Au dessus des étendues afghanes

            Puis nous ré-embarquons, cette fois en direction de Paris. La ville blanche cerclée de sable s’étend une nouvelle fois nous nos yeux, une grande mosquée au parking vide trône en bordure de la cité. Peu à peu les étendues sablonneuses sont couvertes d’un épais tapis de nuages blancs. Le déjeuner nous rappelle les purées dans les gares russes. Le vol se passe bien, la mer noire brille de son bleu profond. Les nuages éparpillés semblent y faire une course, leurs ombrent se reflétant à la surface de l’eau.  Notre vol nous fait voir notre itinéraire à rebours. Progressivement nous survolons l’Europe, les paysages redeviennent familiers. Enfin la France où à notre atterrissage nous croisons un Concorde exposé pour bien souligner notre retour dans l’hexagone. C’est soudain très étrange, voir écrire tout en français, comprendre les conversations voisines sans efforts. Et puis marcher en France, être en France, ce retour, cette pause estivale est tout à coup concrète. Impossible de démêler nos sensations intérieures désorientées et engourdies par le vol. Ce matin, nous quittions l’aéroport de Bangkok. Le passage de frontière se fait sans encombre, quelques rapides questions sur la longueur de notre voyage et le contenu de nos sacs. Nous apercevons Monique, la maman de Barbara qui sautille de bonheur de nous voir ! Nos sacs à dos se font attendre.
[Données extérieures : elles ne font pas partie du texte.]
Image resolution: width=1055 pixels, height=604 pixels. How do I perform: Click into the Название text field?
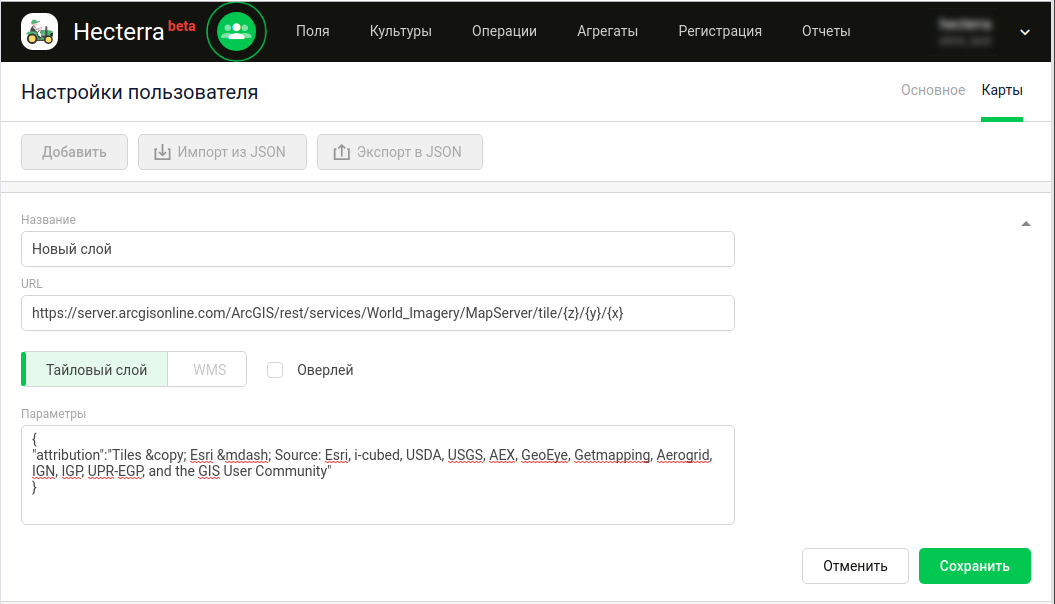pos(377,249)
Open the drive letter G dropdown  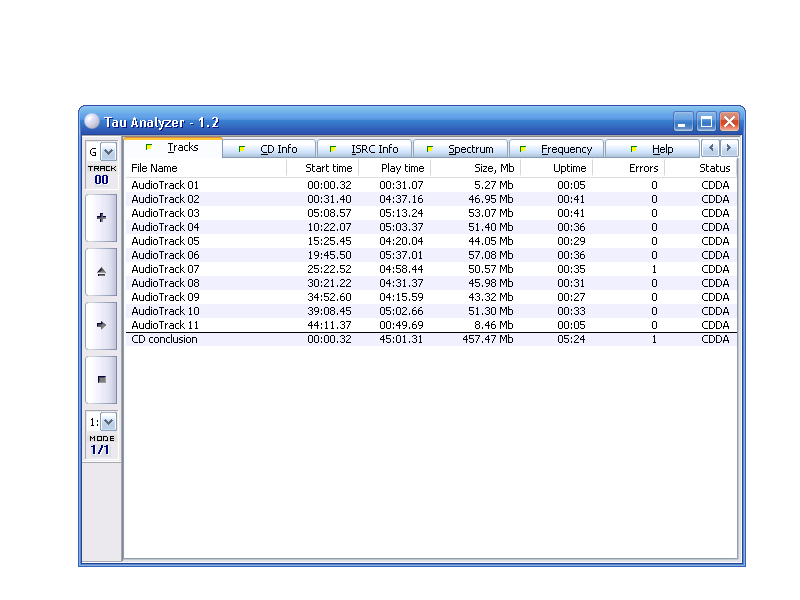pos(108,152)
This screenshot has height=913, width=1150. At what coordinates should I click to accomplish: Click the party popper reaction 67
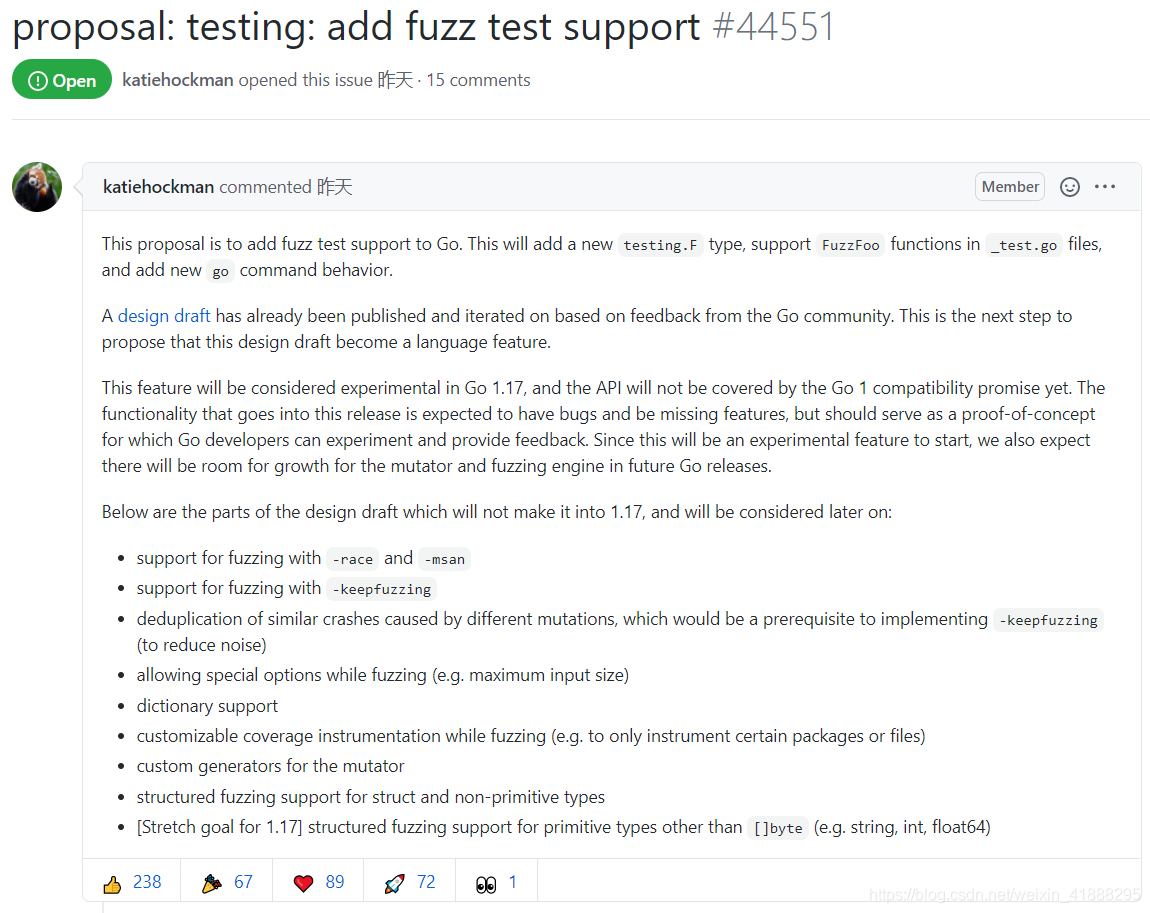(227, 882)
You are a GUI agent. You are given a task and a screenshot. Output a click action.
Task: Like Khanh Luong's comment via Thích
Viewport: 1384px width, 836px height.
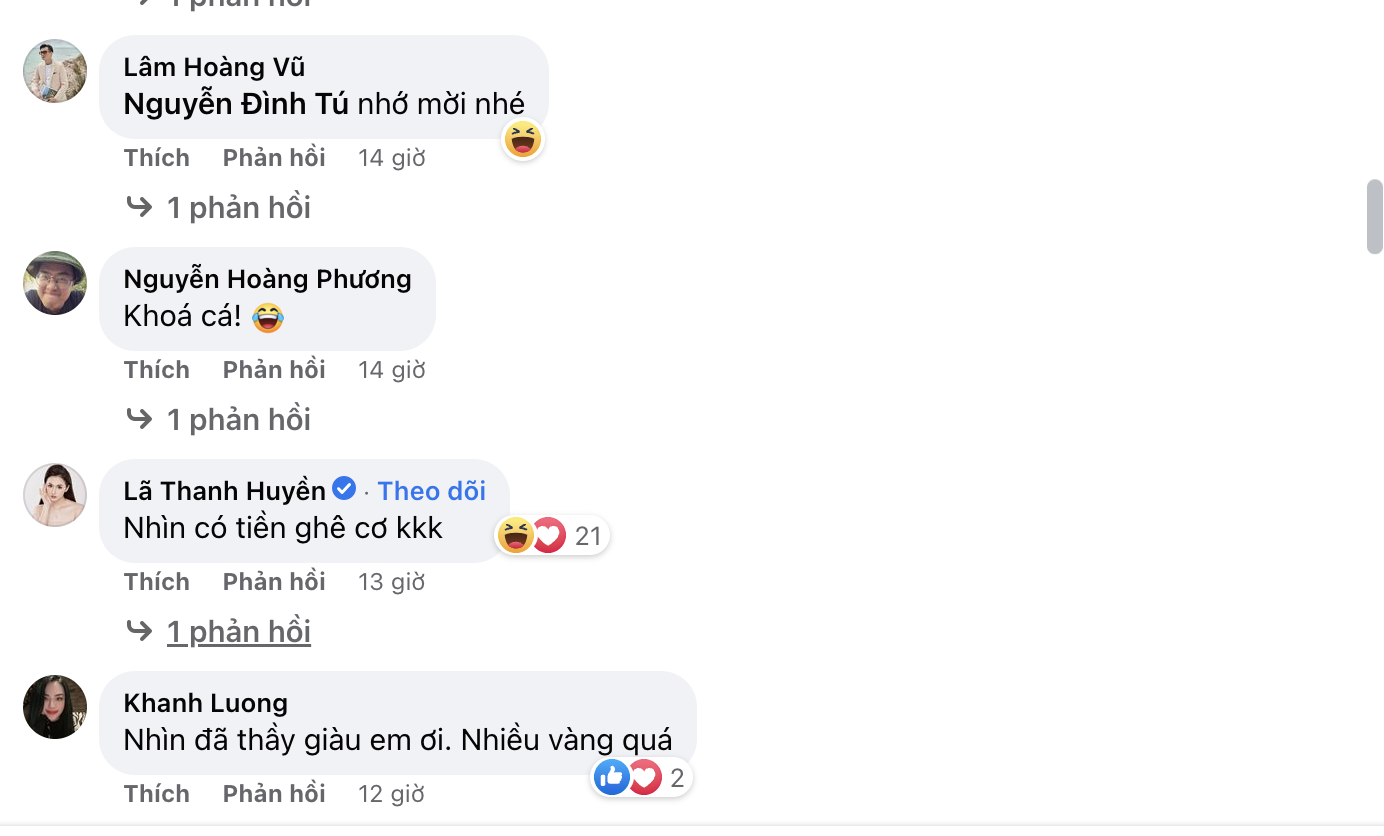point(156,792)
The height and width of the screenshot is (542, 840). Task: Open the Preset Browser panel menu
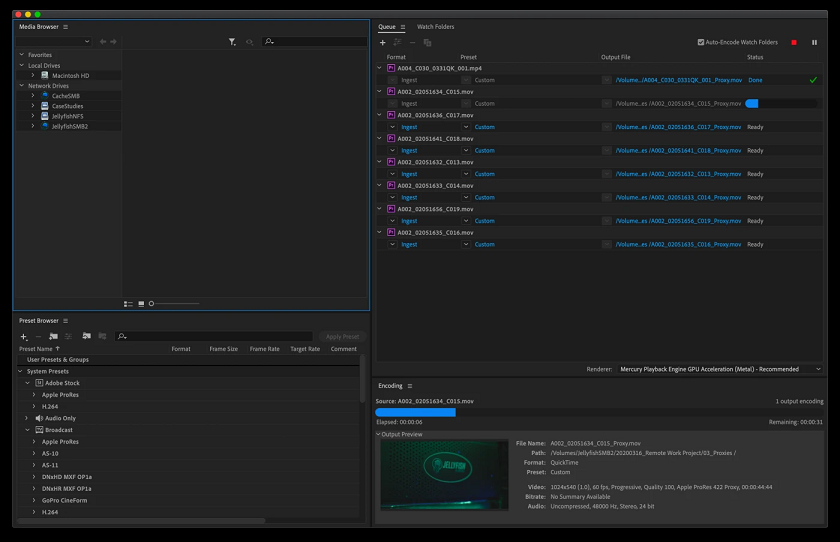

Ça y est, les retrouvailles peuvent avoir lieu ! Notre amie Adèle est venue aussi nous accueillir ! Quel immense plaisir de les revoir ! Paradoxalement, nous avons moins l’impression qu’elles d’être partis depuis plus d’une année. Un ou deux mois tout au plus. Autour d’une première boisson chaude, nous faisons la conversation dans la simplicité de la langue de Molière, prenant des nouvelles du quotidien. Le soleil brille, cela pourrait-être n’importe quel dimanche après-midi.